** THE TASK **
Word for word, retype the first line of the records and every following line through the one containing "Turizam i transport (789, 985)".

BEGIN EXTRACTED DATA

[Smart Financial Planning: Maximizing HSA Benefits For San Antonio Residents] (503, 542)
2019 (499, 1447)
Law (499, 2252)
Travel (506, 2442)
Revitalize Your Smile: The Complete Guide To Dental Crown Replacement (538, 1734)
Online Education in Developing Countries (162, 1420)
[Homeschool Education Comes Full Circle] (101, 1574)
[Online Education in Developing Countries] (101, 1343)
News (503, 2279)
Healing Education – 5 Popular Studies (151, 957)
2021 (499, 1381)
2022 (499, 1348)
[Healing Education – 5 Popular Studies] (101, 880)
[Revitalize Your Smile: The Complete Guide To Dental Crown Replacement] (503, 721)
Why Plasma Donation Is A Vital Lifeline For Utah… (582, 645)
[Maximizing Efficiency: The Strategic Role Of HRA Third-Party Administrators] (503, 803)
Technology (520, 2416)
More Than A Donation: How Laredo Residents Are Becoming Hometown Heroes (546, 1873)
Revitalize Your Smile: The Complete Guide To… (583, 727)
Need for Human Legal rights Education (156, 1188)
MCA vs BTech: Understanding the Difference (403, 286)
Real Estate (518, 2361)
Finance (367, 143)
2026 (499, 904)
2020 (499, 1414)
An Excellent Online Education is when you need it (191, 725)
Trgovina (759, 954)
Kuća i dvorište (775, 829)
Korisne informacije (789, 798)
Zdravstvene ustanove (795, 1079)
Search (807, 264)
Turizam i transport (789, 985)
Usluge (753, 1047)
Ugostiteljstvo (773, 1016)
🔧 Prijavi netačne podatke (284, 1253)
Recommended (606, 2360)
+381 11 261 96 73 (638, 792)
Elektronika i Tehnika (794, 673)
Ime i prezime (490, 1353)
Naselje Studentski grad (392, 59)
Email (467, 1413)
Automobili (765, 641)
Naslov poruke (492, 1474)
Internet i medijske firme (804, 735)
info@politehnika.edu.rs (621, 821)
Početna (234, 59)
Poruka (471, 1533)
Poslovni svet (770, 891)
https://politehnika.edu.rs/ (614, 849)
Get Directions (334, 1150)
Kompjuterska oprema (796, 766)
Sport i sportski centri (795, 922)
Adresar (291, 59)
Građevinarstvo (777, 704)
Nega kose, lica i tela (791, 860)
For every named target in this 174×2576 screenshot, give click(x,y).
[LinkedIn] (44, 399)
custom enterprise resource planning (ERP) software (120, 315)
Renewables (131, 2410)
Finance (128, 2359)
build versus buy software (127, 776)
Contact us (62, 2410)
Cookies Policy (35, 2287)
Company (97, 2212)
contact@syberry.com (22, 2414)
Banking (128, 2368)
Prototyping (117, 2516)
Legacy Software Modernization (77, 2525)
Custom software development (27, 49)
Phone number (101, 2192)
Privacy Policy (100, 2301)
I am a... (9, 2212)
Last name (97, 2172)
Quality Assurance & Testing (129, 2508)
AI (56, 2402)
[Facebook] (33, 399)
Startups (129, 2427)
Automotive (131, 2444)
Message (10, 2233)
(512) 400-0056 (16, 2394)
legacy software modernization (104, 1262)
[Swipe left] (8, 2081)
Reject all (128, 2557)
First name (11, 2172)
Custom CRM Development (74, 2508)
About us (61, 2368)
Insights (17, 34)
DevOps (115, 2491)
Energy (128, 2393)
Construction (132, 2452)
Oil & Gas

END EXTRACTED DATA

** COMPLETED EXERCISE **
[Smart Financial Planning: Maximizing HSA Benefits For San Antonio Residents] (503, 542)
2019 (499, 1447)
Law (499, 2252)
Travel (506, 2442)
Revitalize Your Smile: The Complete Guide To Dental Crown Replacement (538, 1734)
Online Education in Developing Countries (162, 1420)
[Homeschool Education Comes Full Circle] (101, 1574)
[Online Education in Developing Countries] (101, 1343)
News (503, 2279)
Healing Education – 5 Popular Studies (151, 957)
2021 (499, 1381)
2022 (499, 1348)
[Healing Education – 5 Popular Studies] (101, 880)
[Revitalize Your Smile: The Complete Guide To Dental Crown Replacement] (503, 721)
Why Plasma Donation Is A Vital Lifeline For Utah… (582, 645)
[Maximizing Efficiency: The Strategic Role Of HRA Third-Party Administrators] (503, 803)
Technology (520, 2416)
More Than A Donation: How Laredo Residents Are Becoming Hometown Heroes (546, 1873)
Revitalize Your Smile: The Complete Guide To… (583, 727)
Need for Human Legal rights Education (156, 1188)
MCA vs BTech: Understanding the Difference (403, 286)
Real Estate (518, 2361)
Finance (367, 143)
2026 (499, 904)
2020 (499, 1414)
An Excellent Online Education is when you need it (191, 725)
Trgovina (759, 954)
Kuća i dvorište (775, 829)
Korisne informacije (789, 798)
Zdravstvene ustanove (795, 1079)
Search (807, 264)
Turizam i transport (789, 985)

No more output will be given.